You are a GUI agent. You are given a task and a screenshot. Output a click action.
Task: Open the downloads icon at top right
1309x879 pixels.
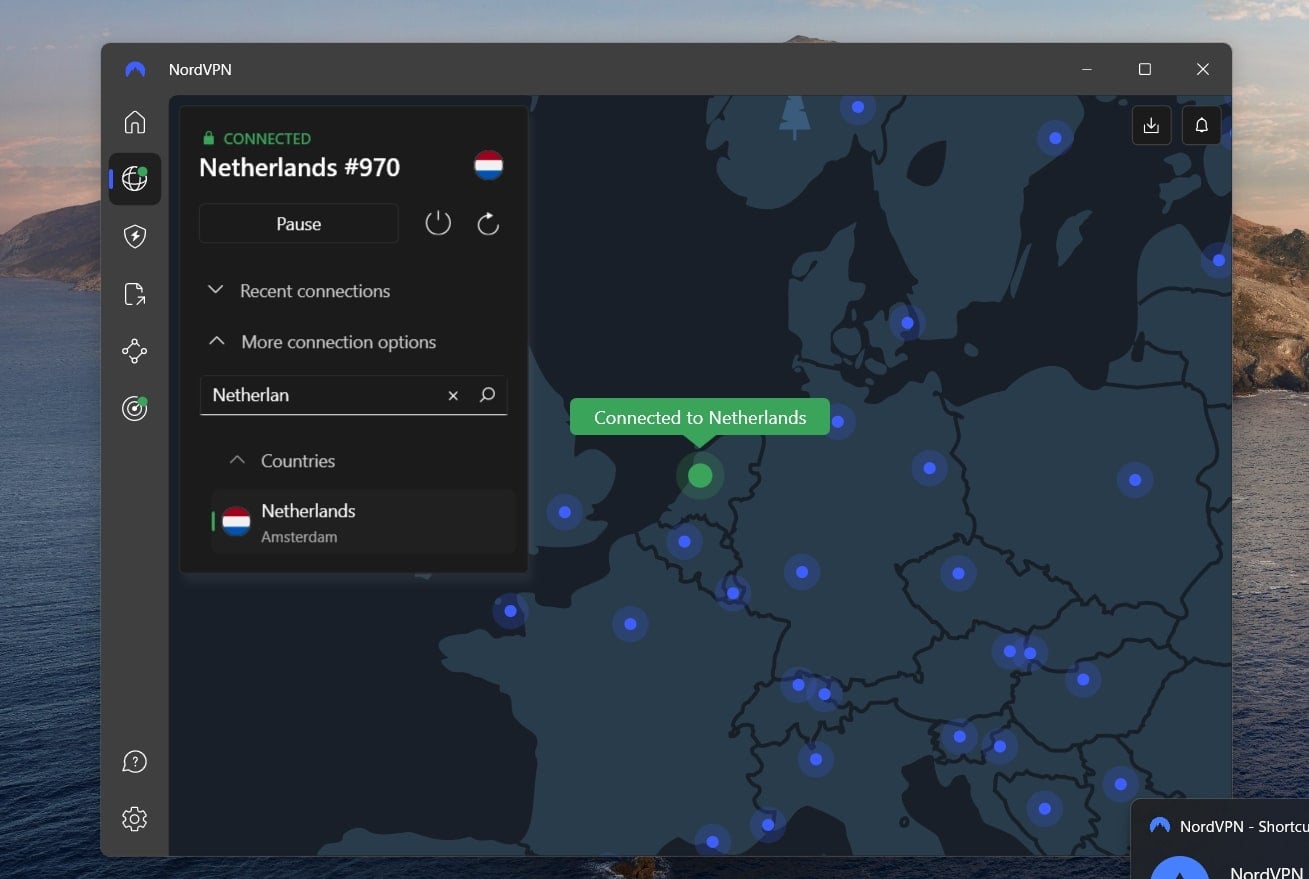[1151, 124]
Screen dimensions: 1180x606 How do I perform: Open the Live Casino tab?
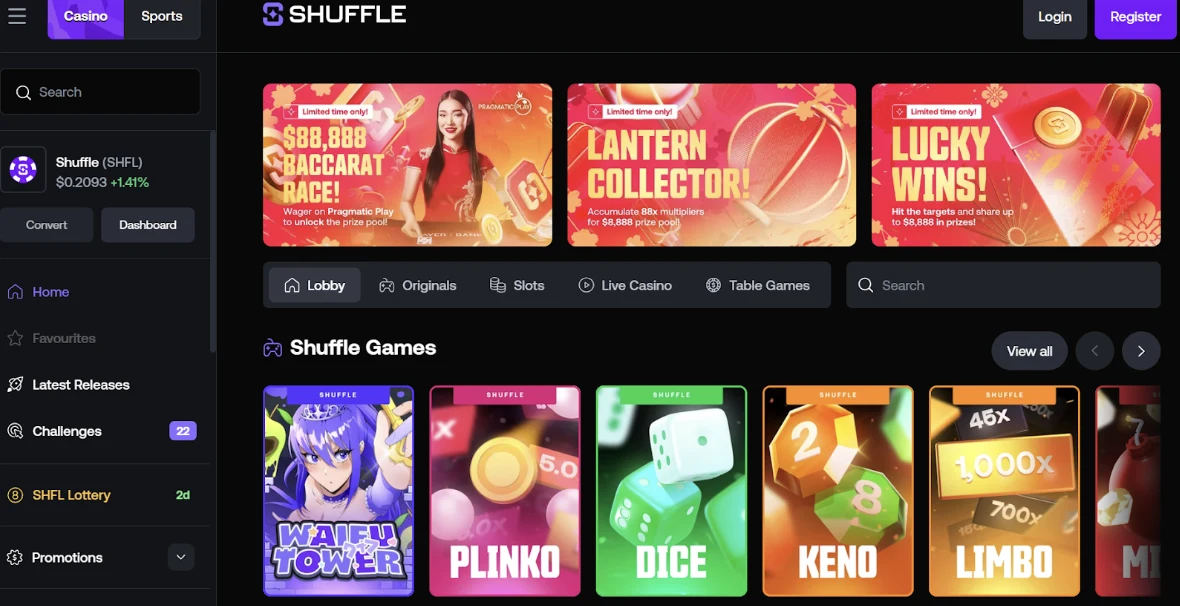click(625, 285)
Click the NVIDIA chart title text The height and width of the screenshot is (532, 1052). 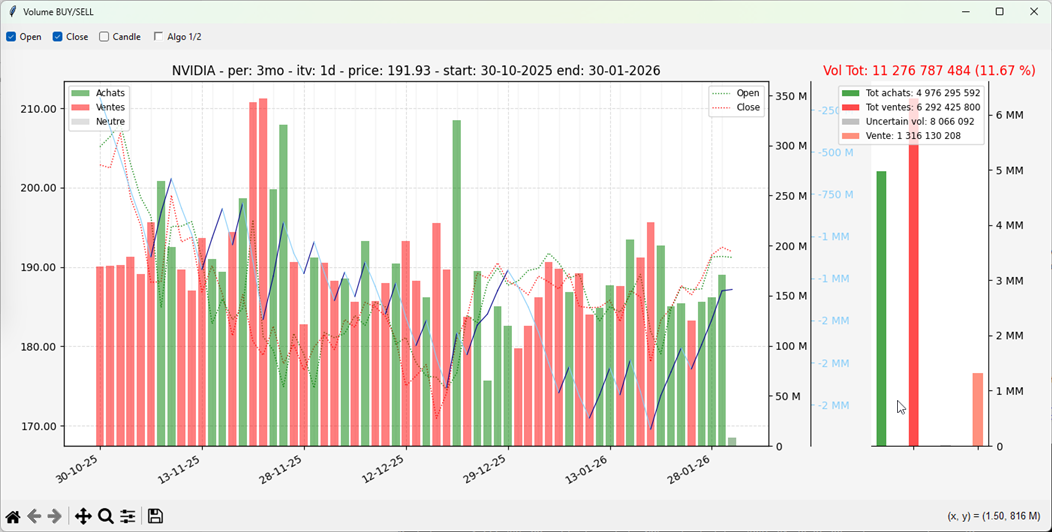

..............................

Rewrite all the items above as a Markdown table with the columns "Row" and "Line," one numbered row per line and no blank lines. Leave the pictures out.

| Row | Line |
|---|---|
| 1 | You are a GUI agent. You are given a task and a screenshot. Output a click action. |
| 2 | Task: Open the downloads icon at top right |
| 3 | 1309x879 pixels. |
| 4 | [1151, 124] |
| 5 | Screen dimensions: 1180x606 How do I perform: Open the Live Casino tab? |
| 6 | click(625, 285) |
| 7 | Click the NVIDIA chart title text The height and width of the screenshot is (532, 1052).  |